Baptisée en août 1995 par un pasteur évangélique, Norma entra dans l'Église catholique trois ans plus tard. Après sa conversion, six autres personnes suivirent Norma en quittant la clinique d'avortement - trois d'entre elles sont devenues chrétiennes. Il n'est pas rare que Dieu transforme en fervents défenseurs de la vie des personnes ayant d'abord œuvré contre elle. N'excelle-t-il pas à tirer le bien du mal ?
De son baptême à sa mort, Norma McCorvey combattit sans relâche l'avortement et œuvra pour la vie, afin de réparer son passé. Sa conclusion nous intéresse : "Je me suis rendu compte que dans ce monde où Dieu est présent, l'amour n'a pas de limites. Dans le monde de l'avortement, c'est à la vie qu'on met des limites : il n'y a jamais assez d'amour ... jamais assez de temps ... jamais assez d'argent. .. jamais assez de place à la maison. Mais dans le monde de Dieu, l'amour grandit, il ne rapetisse pas. Dans le monde de Dieu, le temps devient éternel ; nous préparons nos enfants pour un monde qui n'aura pas de fin. Dans le monde de Dieu, les factures devront toujours être payées, mais nous n'aurons jamais à affronter nos obligations sans la foi. (...) J'ai maintenant un but dans la vie qui est plus grand que moi-même. Au lieu de me battre pour la mort, je me bats pour la vie. Au lieu de boire de la bière par pichets entiers, je m'abreuve de l'Esprit de Dieu et il ne me semble jamais en avoir assez."

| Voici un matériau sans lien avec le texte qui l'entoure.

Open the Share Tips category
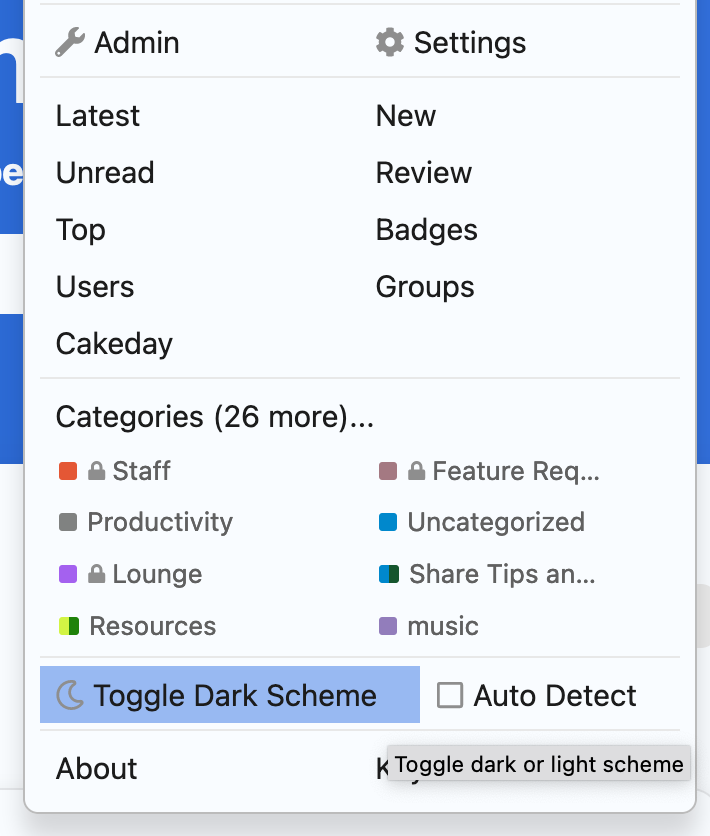 point(502,575)
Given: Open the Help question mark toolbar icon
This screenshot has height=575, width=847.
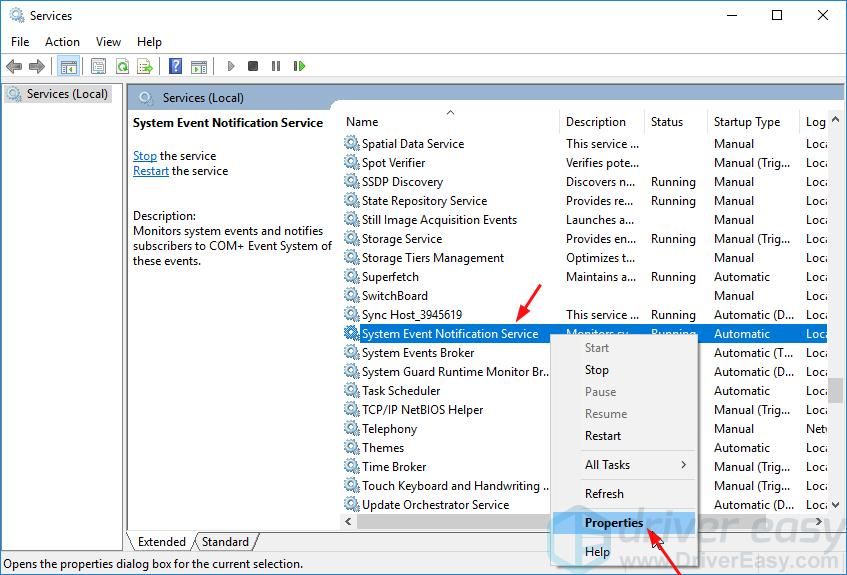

Les vacances approchent. Prenez le temps de lire, chers amis. L'histoire vraie de Norma McCorvey vous passionnera. Voyez comment s'achève son témoignage : "J'ai confiance qu'un jour viendra où l'avortement légal ne sera plus qu'un douloureux souvenir, tout comme le jour est arrivé dans ma vie où les maux dans lesquels j'étais empêtrée ne sont plus qu'un douloureux souvenir. Il ne se passe pas un jour sans que je remercie Dieu pour ces hommes et ces femmes qui, par leurs contacts personnels avec moi ou simplement par leurs prières, m'ont aidée dans mon itinéraire. Sa miséricorde est sans limites, Son pouvoir est infini et Sa promesse de Vie ne nous décevra pas. Qu'Il soit loué!"

Sœur Placide o. s. b., abbesse

note 1 : Norma McCorvey, L'affaire jane Roe, éditions de L'Homme Nouveau, 2008, 366 pages.
note 2 : La Cour suprême donna raison à Jane Roe contre Henry Wade, procureur de district de l'État du Texas, qui défendait les lois du Texas réprimant l 'avortement.